So a legal 250 watt electric assist system is a must, as far as I'm concerned. I'm reasonably satisfied with the eBikeMotion x35 system I have on the Topstone, although the app for it is very poor. Cheaper systems are available from Chinese suppliers, such as Bafang. It seems to me to be sensible to go for a hub motor of the 'rear' (i.e. driven, and with a freehub to mount a cassette) wheel type, mounted in the front wheel.
I've not yet thought where would be a good place to fit the battery, but it can certainly go (at cost of long cable routing) behind the seat.
Servicing
Front wheel, brake, transmission, and motor
The front wheel (indeed, all the wheels) will be either ISO 406 or ISO 451. The final choice depends on what I can fit around and what rims and tyres I can get, since all the wheels will have custom hubs and consequently I'll have to build them all myself. A wheel in a well with a closed top, inside a vehicle, is awfully awkward to fix a puncture on. There has to be some convenient way of getting the wheel out of the well, either out of the top or out of the bottom.
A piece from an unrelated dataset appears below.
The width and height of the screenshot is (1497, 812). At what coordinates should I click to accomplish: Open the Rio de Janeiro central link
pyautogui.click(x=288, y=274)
The best solution I've thought of so far is for the vehicle to have a front fork (which it doesn't actually need except for servicing, since dropouts could be built into the sides of the well) which pivots around the bottom bracket axis. If you lift the front of the vehicle, the fork will naturally pivot down, bringing the wheel with it. There needs to be some simple mechanism to lock it in the down position.
The wheel can then be removed and worked on like a conventional bike wheel, and when it's reinstalled, the fork can be unlocked and kicked backwards, and the front of the vehicle lowered onto it. It probably needs some sort of elastomer stop to rest on when in the working position. Other parts of the transmission can also be serviced with the fork in this position.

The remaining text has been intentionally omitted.